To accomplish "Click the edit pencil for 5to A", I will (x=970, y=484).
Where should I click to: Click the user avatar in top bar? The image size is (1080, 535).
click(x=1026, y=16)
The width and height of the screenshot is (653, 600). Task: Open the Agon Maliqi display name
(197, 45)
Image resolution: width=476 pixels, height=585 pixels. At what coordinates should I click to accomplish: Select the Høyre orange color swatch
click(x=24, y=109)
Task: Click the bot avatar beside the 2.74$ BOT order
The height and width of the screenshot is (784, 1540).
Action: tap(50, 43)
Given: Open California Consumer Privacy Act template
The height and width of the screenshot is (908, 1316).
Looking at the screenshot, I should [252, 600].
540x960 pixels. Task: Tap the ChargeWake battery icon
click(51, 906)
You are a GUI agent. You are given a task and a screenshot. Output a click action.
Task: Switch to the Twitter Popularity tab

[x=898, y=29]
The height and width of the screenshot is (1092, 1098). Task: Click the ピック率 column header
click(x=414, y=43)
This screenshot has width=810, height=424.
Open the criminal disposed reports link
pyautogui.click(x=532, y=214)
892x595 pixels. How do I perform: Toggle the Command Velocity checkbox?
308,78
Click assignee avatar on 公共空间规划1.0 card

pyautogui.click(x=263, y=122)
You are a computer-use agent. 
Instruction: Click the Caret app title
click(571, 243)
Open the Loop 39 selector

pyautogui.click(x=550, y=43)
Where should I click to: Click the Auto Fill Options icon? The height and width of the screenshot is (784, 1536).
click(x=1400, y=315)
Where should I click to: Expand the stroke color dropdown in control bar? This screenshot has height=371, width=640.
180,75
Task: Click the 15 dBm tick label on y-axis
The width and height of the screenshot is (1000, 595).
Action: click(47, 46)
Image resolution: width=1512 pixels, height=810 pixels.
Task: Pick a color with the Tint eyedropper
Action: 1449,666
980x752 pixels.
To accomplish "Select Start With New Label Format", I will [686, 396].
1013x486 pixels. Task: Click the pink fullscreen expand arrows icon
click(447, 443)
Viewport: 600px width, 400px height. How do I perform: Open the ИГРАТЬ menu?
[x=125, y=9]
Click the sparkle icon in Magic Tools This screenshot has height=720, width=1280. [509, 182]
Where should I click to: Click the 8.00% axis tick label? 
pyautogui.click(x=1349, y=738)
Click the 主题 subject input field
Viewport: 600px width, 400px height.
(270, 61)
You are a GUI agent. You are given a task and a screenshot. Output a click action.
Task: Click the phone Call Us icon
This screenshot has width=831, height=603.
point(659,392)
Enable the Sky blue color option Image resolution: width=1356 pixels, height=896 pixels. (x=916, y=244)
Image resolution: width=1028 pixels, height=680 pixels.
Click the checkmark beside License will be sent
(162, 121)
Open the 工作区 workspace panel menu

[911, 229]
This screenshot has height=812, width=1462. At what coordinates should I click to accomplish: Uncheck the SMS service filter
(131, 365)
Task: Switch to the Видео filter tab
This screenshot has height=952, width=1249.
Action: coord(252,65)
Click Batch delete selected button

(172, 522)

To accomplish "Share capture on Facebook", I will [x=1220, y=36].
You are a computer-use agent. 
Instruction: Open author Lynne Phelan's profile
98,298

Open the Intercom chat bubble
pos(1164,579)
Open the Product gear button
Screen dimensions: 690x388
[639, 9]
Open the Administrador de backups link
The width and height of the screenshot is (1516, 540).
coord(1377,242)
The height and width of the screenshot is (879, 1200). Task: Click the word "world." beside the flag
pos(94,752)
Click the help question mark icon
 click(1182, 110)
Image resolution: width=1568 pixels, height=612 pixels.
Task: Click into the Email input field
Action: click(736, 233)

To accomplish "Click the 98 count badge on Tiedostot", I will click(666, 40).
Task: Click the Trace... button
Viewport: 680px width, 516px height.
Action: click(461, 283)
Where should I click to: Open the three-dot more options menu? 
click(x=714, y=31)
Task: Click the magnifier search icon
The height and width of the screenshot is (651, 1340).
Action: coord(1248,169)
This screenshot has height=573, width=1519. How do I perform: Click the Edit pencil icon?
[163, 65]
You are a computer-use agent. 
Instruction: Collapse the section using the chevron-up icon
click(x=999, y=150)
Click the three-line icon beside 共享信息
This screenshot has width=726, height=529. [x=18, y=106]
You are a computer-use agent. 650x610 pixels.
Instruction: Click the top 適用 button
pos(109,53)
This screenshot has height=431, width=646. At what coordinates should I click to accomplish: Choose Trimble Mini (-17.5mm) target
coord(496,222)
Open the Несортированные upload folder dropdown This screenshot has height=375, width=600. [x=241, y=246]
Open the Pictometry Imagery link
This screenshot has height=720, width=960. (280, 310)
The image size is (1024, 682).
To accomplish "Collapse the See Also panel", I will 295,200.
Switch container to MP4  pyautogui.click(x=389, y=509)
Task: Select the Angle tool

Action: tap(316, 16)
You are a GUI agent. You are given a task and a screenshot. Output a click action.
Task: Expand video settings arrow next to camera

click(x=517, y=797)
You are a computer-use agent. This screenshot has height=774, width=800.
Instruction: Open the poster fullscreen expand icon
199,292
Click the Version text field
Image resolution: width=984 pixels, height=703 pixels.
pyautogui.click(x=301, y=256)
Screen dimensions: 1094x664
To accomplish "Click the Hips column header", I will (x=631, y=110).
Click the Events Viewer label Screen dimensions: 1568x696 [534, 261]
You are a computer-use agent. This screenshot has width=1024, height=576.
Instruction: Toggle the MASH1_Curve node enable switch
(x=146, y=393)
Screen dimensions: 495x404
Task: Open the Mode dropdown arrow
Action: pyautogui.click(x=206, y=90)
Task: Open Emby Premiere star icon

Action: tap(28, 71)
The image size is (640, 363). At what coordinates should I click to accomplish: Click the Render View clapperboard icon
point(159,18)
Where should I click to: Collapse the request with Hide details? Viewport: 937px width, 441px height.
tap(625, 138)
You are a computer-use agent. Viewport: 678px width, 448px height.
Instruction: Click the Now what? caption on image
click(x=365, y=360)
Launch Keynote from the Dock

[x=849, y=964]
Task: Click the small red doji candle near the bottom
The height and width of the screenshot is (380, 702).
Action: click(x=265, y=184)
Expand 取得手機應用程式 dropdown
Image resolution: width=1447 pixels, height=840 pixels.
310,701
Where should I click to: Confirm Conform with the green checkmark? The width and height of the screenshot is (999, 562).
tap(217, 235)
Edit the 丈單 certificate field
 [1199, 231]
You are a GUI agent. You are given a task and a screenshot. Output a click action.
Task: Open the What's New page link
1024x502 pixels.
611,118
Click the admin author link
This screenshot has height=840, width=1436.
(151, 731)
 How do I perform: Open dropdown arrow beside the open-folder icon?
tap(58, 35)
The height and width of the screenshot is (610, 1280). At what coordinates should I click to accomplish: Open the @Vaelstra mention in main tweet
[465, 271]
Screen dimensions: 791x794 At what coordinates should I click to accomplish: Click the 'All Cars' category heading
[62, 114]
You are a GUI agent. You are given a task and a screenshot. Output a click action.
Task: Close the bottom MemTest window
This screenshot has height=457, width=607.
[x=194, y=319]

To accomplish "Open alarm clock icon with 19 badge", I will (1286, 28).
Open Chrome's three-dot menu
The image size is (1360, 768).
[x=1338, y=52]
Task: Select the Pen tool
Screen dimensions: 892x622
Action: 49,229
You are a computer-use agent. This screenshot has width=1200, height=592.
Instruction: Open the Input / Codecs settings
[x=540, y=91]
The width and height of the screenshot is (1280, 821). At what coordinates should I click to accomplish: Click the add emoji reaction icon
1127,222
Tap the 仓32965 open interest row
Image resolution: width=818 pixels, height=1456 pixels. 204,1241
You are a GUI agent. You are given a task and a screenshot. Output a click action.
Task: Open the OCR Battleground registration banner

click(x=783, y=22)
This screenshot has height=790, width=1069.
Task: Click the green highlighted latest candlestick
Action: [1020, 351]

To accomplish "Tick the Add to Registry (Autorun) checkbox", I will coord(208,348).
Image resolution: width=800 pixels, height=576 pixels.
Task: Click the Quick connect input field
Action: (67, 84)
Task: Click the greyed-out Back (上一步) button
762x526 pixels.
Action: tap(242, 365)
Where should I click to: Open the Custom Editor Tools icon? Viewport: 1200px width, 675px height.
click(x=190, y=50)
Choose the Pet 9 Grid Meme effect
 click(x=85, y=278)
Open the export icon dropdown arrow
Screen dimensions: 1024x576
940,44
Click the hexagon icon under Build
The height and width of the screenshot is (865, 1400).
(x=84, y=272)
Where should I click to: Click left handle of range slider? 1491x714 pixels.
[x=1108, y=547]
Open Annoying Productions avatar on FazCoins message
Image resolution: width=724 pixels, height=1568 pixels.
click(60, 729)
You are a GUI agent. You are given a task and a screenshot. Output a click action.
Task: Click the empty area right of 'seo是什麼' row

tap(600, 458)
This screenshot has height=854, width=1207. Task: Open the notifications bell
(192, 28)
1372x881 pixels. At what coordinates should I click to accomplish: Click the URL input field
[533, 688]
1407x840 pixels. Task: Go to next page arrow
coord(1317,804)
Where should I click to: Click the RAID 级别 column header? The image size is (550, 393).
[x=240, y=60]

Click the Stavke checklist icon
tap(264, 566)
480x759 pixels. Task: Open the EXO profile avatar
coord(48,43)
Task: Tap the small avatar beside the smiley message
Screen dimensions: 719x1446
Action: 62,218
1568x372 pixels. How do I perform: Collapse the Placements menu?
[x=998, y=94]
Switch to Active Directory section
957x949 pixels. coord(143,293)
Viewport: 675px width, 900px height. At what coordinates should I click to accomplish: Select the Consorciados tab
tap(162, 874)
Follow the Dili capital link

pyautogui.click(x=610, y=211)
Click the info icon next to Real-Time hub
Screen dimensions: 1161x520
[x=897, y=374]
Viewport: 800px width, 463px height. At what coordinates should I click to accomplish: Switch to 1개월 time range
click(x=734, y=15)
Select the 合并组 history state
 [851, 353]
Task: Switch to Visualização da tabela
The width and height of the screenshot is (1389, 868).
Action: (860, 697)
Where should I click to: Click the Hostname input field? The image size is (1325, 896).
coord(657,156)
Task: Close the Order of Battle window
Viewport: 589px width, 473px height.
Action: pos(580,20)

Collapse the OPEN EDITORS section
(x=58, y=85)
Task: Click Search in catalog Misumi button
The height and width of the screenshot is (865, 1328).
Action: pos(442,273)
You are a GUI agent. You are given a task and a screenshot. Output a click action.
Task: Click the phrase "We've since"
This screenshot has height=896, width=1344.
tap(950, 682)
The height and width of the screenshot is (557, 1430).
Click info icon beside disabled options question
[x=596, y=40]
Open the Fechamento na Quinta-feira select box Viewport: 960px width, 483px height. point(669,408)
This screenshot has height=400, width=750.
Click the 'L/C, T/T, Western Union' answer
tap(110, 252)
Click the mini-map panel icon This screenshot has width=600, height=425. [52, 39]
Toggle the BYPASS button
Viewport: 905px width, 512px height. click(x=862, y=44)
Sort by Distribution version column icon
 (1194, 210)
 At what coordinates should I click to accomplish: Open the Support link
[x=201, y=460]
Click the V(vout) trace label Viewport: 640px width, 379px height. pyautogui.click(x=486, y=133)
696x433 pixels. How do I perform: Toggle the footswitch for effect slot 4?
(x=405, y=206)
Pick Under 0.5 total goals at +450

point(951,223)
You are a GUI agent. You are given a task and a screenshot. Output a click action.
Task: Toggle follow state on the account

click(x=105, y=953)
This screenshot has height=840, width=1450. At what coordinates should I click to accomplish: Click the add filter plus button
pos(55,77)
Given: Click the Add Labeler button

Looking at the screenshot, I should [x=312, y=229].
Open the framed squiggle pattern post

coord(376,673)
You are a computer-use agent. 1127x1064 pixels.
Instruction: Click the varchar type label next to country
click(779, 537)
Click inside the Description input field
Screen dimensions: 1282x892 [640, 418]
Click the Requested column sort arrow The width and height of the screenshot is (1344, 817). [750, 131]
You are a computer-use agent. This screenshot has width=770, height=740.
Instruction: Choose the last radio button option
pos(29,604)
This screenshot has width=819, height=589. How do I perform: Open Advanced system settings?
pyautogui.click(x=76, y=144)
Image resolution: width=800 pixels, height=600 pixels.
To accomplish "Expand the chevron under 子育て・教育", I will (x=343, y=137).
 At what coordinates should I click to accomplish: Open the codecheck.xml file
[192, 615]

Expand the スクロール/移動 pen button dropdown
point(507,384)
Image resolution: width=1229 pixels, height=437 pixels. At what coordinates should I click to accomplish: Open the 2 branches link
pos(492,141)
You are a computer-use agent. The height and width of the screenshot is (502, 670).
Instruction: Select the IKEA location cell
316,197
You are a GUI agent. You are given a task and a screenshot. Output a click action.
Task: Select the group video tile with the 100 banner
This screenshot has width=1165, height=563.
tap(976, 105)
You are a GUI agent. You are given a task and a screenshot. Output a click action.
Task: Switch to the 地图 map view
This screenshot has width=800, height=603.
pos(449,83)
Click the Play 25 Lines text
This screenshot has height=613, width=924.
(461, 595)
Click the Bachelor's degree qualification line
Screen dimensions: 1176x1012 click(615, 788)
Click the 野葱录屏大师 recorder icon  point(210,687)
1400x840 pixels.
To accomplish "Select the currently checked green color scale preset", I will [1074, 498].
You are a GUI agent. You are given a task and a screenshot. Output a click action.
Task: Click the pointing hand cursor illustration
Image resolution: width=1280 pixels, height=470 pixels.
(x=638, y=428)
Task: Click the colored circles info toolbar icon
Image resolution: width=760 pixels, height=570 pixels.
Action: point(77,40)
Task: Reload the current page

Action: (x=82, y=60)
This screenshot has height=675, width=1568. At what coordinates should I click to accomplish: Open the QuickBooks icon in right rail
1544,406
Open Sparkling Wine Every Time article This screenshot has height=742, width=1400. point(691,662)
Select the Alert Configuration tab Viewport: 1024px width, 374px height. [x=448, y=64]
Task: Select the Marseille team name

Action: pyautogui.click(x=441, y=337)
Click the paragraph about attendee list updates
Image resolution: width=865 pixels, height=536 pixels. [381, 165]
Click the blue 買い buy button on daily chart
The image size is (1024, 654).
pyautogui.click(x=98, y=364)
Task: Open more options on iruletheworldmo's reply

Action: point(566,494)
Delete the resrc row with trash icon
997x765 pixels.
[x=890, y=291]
============
(TASK TO CARRY OUT):
Transcribe the listing above line for line, from the first line to the line containing "Given: Open California", inclusive, with no other lines.

(REPLY):
To accomplish "Click the edit pencil for 5to A", I will (x=970, y=484).
Where should I click to: Click the user avatar in top bar? The image size is (1080, 535).
click(x=1026, y=16)
The width and height of the screenshot is (653, 600). Task: Open the Agon Maliqi display name
(197, 45)
Image resolution: width=476 pixels, height=585 pixels. At what coordinates should I click to accomplish: Select the Høyre orange color swatch
click(x=24, y=109)
Task: Click the bot avatar beside the 2.74$ BOT order
The height and width of the screenshot is (784, 1540).
Action: tap(50, 43)
Given: Open California Consumer Privacy Act template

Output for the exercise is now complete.